TEXT:
------------
So the probability is defined as a measure, i.e. a map that maps subsets of $\Omega$ into values in $[0,1]$ that satisfies certain axiom we desire.

Naturally people would want to ask "can we find a good map that properly assigns a value to every subset of $\Omega$ that follows the axiom we desire?"

The answer is yes for the finite $\Omega$, but is complicated, and is usually a NO for infinite $\Omega$. (EDIT: to be more precise, yes for finite or countable space, and no for uncountable space).

Since we cannot properly assign values for all subsets of $\Omega$ in lots of cases, we start to ask "what is the collection of subsets that could be properly assigned values to, by our map/measure?". Preferably, we hope such collection to be as big as possible so that we could properly measure as much subsets as possible - usually we end up expanding such collection into a sigma-algebra.

EDIT - an example

Let $\Omega$ be the set of all points on the unit circle, and the action on $\Omega$ by a group $G$ consisting of all rational rotations (rotations by angles which are rational multiples of $\pi$). Thus $G$ is countable while $\Omega$ is uncountable. Hence $\Omega$ breaks up into uncountably many orbits under $G$, with each orbit that corresponds to rational number $q$ consisting of points that are $q\pi$ angle away from each other. Using the axiom of choice, we could pick a single point from each orbit, obtaining an uncountable subset $ A\subset \Omega$ with the property that all of its translates by $G$ are disjoint from $A$ and from each other - to see this: if otherwise, then $\exists a \in (A+q_1\pi) \cap (A+q_2\pi)$. But since there are no two elements in $A$ from the same orbits, we have $\arg((a-q_1\pi),(a-q_2\pi)) \notin \mathbb Q\pi$, contradiction. (here I use +/- to denote rotation of a point for certain angle)
------------
LISTED ENTRIES:

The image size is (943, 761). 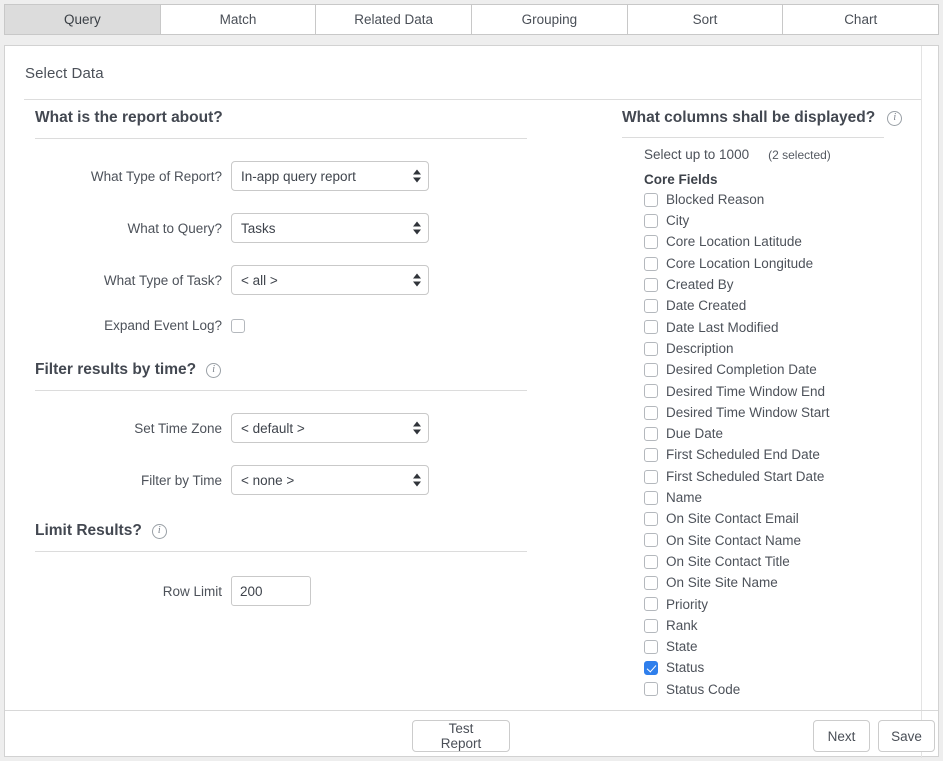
------------
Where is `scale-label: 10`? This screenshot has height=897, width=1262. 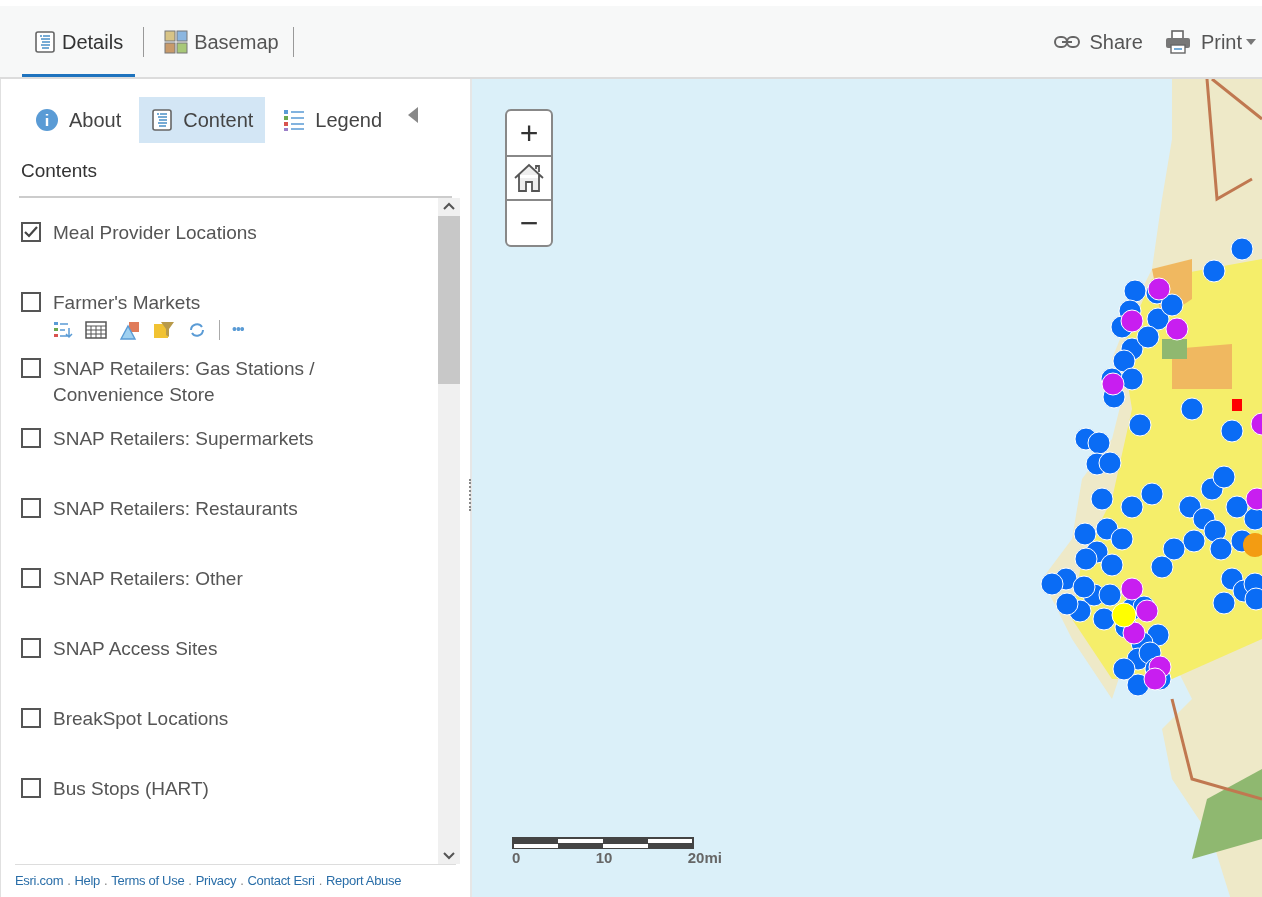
------------
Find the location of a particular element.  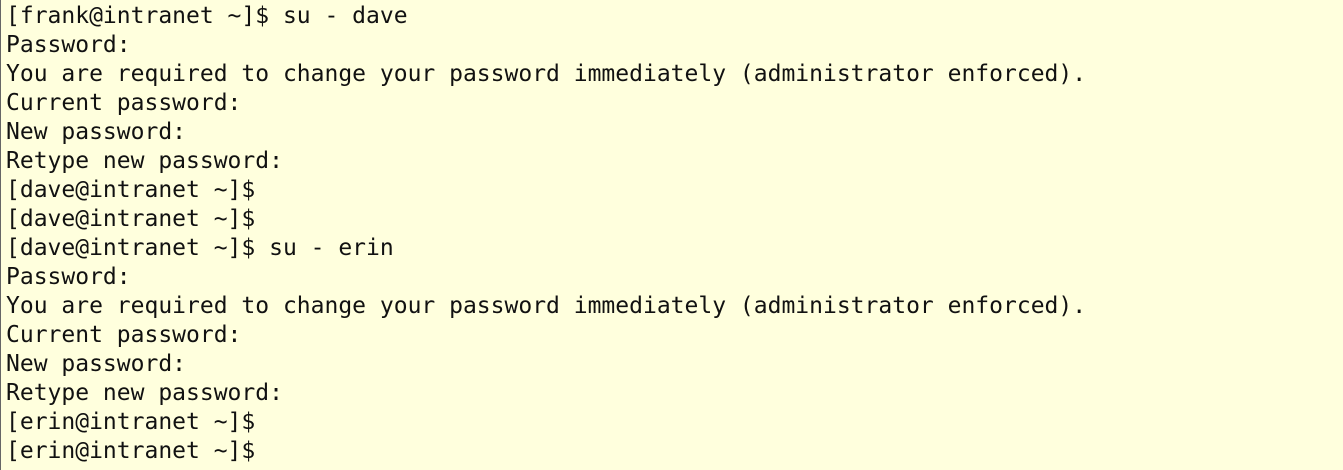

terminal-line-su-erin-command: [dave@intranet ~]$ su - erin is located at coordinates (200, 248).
------------
WORK ITEM:
Answer these questions from the text on probability measures:
1. According to its edit, for which sample spaces can every subset be properly assigned a value, and for which not?
2. Into what is the collection of measurable subsets usually expanded?
3. In the unit circle example, what does the group $G$ consist of?

ANSWER TO THIS TASK:
1. Every subset can be assigned a value for finite or countable spaces, but not for uncountable spaces.
2. It is usually expanded into a sigma-algebra.
3. $G$ consists of all rational rotations, which are rotations by angles that are rational multiples of $\pi$.